Saved entries
__________
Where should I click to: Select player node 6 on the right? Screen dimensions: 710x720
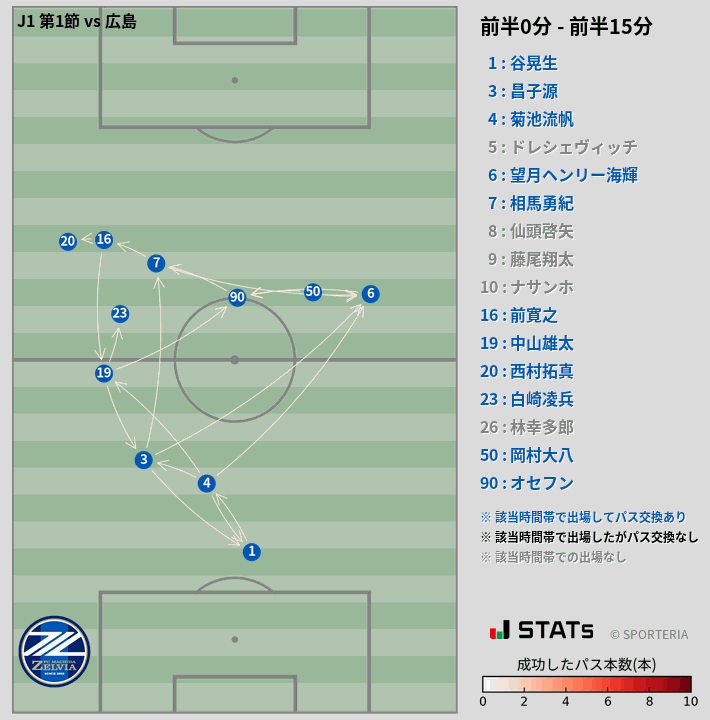coord(370,294)
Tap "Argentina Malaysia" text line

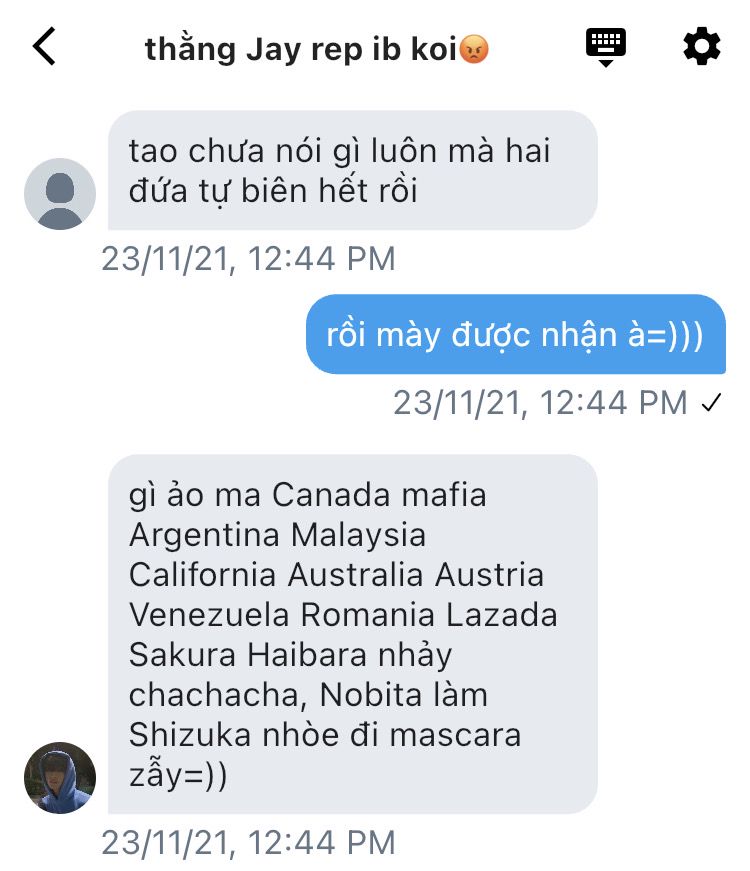(x=278, y=536)
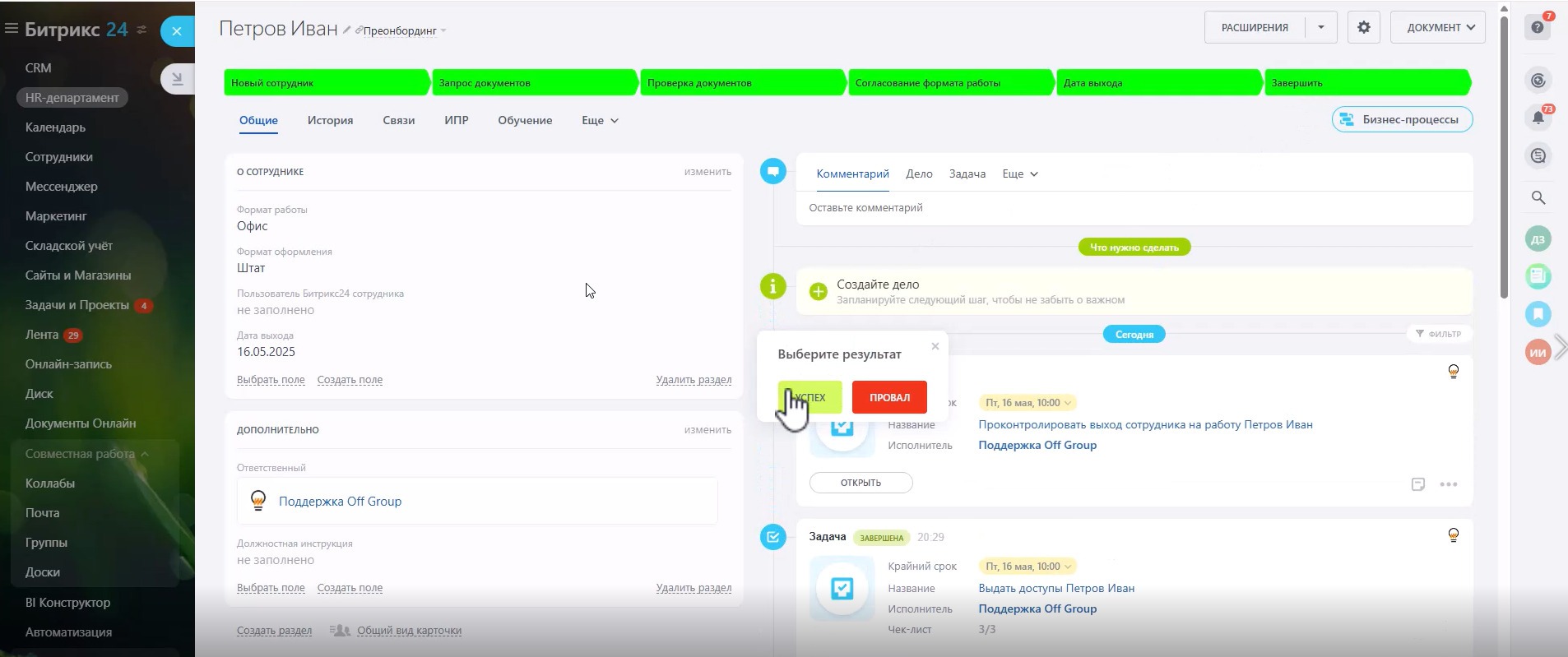1568x657 pixels.
Task: Click the green plus icon for Создайте дело
Action: (x=818, y=291)
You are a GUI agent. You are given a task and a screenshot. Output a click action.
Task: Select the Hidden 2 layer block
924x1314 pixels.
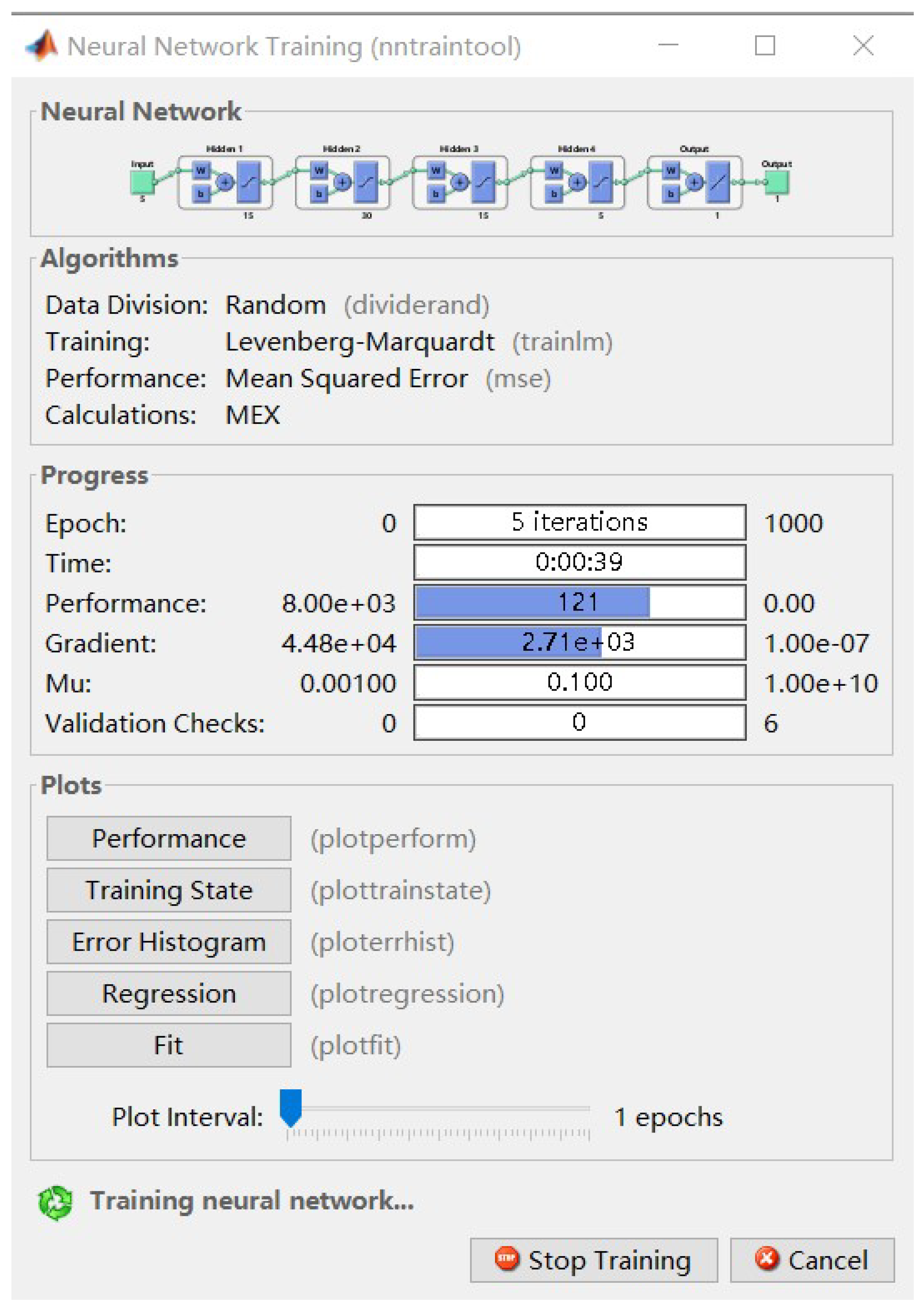(x=342, y=182)
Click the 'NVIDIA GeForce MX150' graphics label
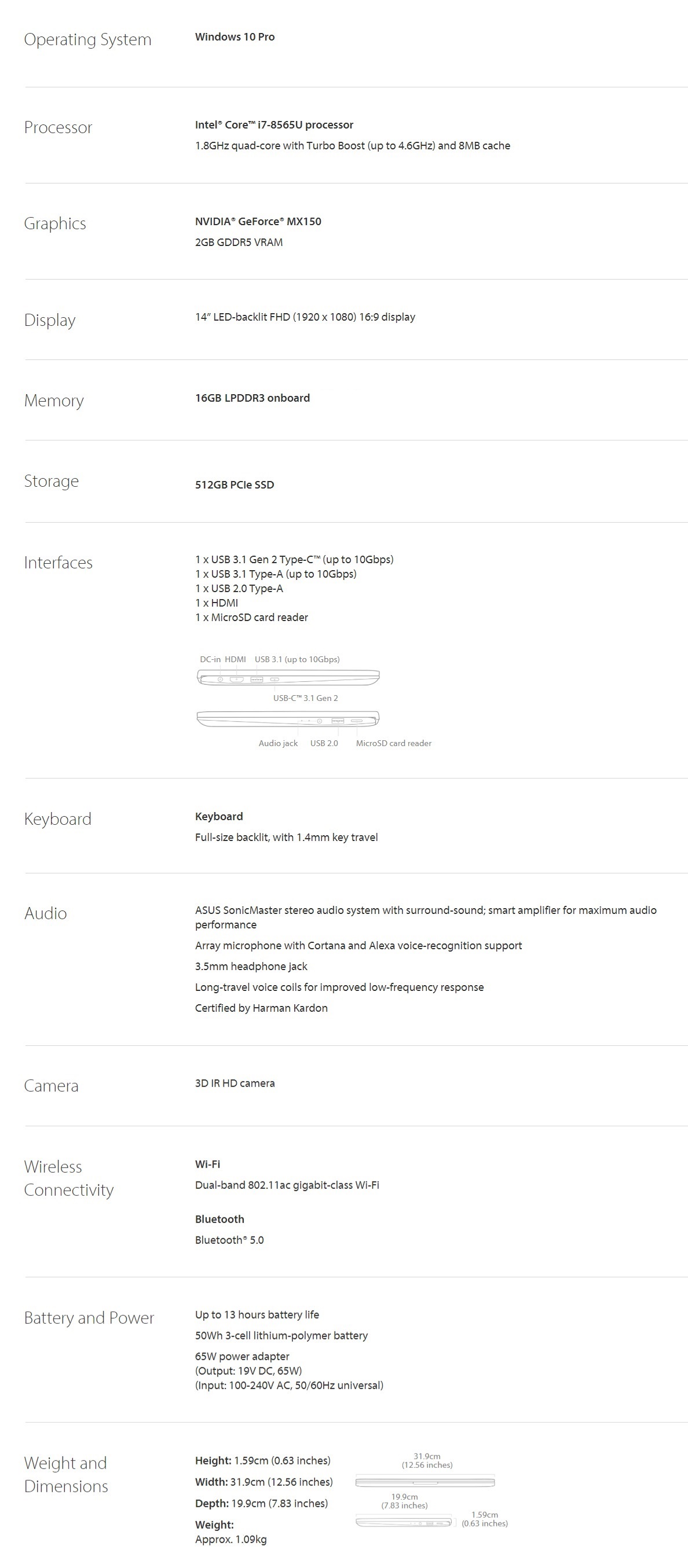This screenshot has width=688, height=1568. [258, 222]
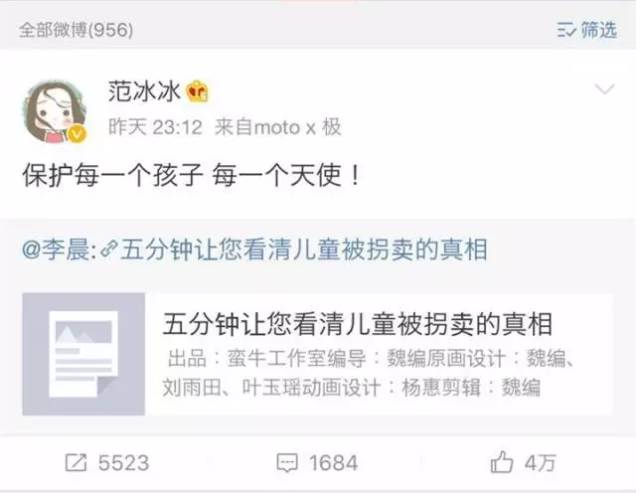
Task: Tap the yellow verified V badge
Action: pyautogui.click(x=77, y=133)
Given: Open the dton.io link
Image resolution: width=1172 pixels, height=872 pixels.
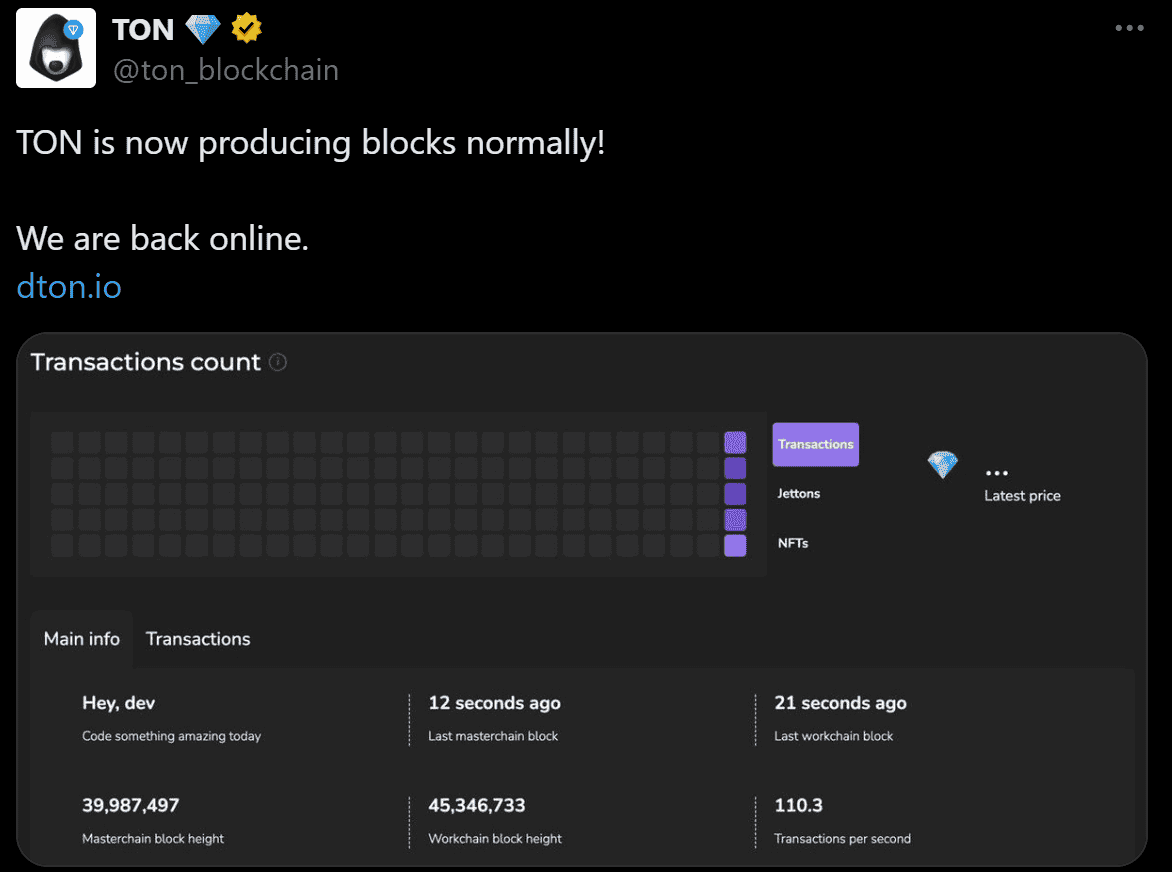Looking at the screenshot, I should point(68,286).
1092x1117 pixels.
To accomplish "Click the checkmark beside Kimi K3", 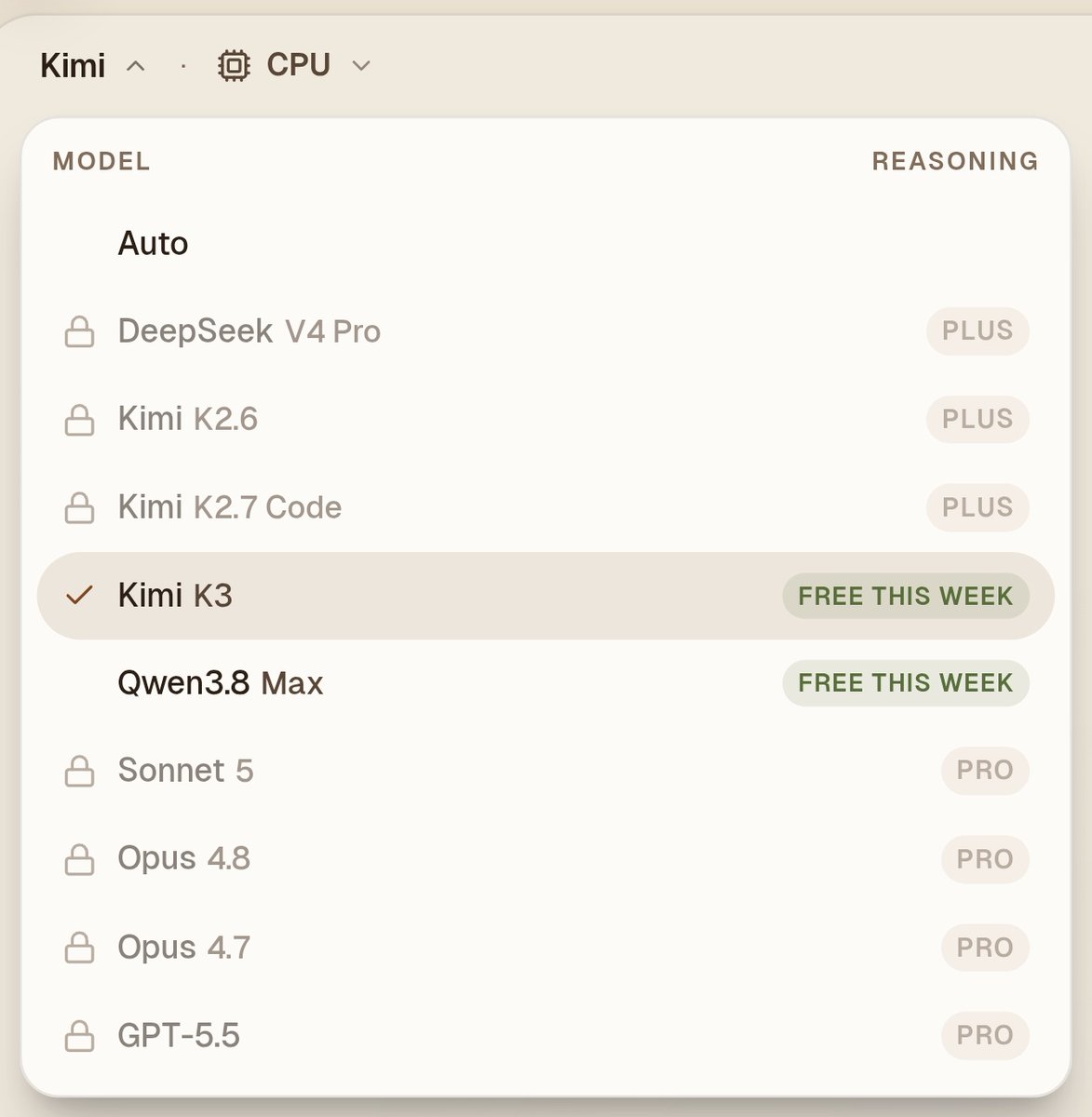I will coord(80,595).
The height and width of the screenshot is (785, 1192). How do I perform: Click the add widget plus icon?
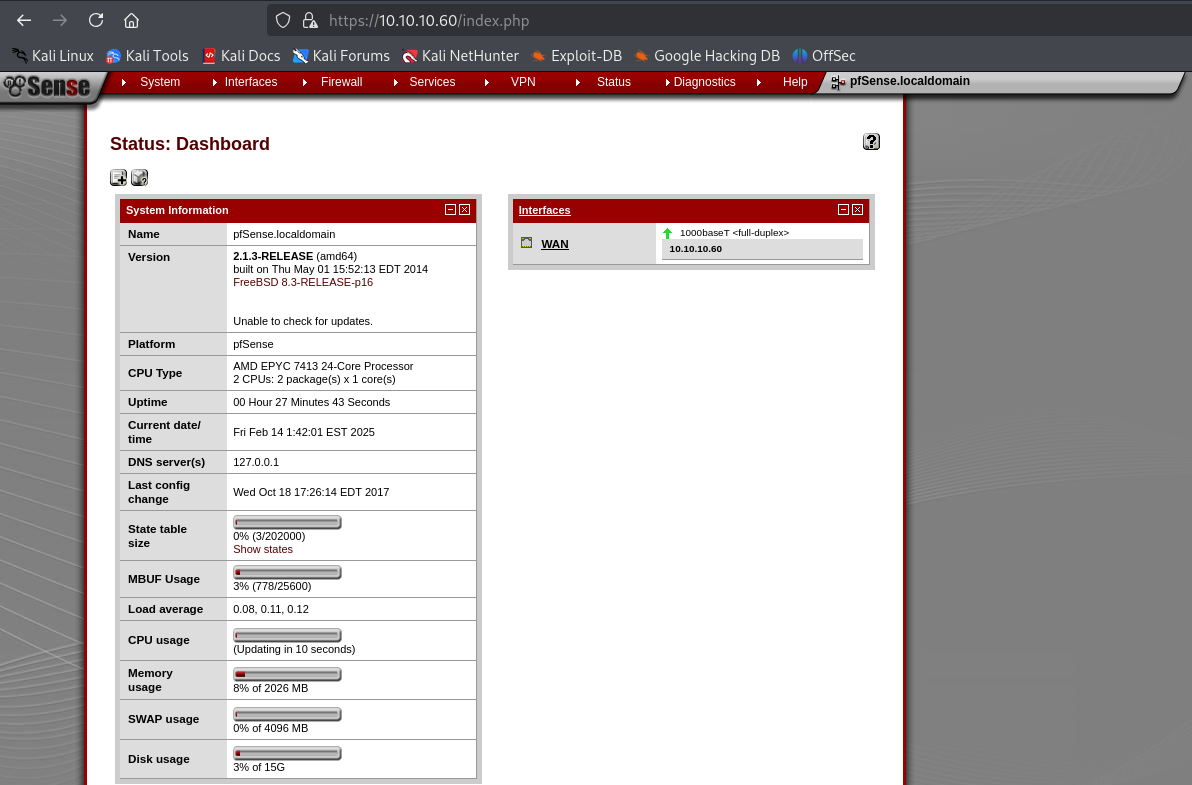pos(118,178)
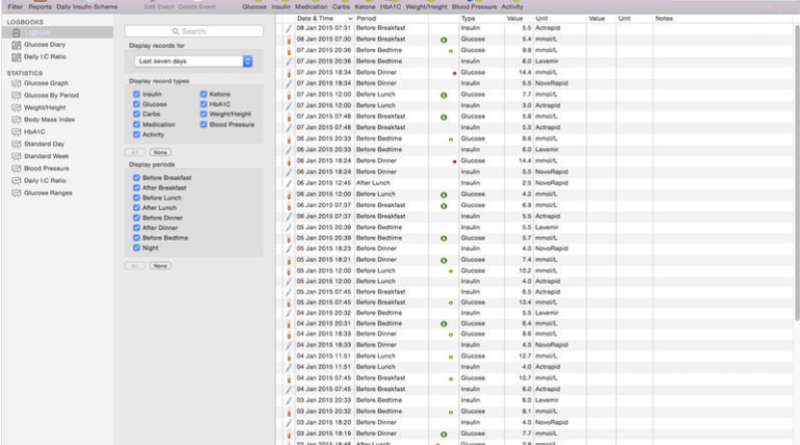Screen dimensions: 800x445
Task: Open Daily I:C Ratio under Logbooks
Action: click(44, 57)

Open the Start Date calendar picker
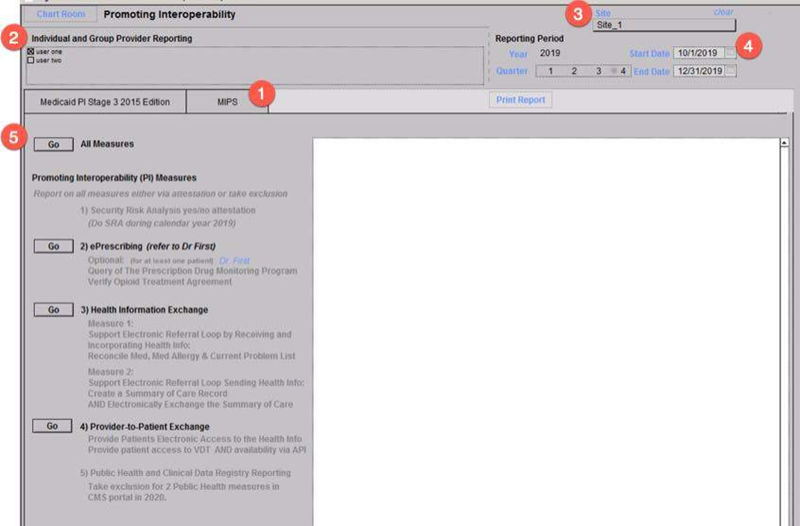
__________
DIRECTIONS FOR THIS TASK:
Reproduce only the lines running from the beginning of the entries above to the line holding "Given: Open the dton.io link", inclusive. Pictures stay out of the copy.

ANSWER TO THE PROBLEM:
Where should I click to: Select player node 6 on the right? Screen dimensions: 710x720
coord(370,294)
Tap "Argentina Malaysia" text line

(x=278, y=536)
1568x657 pixels.
Task: Click the green plus icon for Создайте дело
Action: (x=818, y=291)
You are a GUI agent. You are given a task and a screenshot. Output a click action.
Task: Select the Hidden 2 layer block
924x1314 pixels.
(x=342, y=182)
Click the 'NVIDIA GeForce MX150' graphics label
This screenshot has width=688, height=1568. [258, 222]
Task: Tap the yellow verified V badge
Action: pyautogui.click(x=77, y=133)
Given: Open the dton.io link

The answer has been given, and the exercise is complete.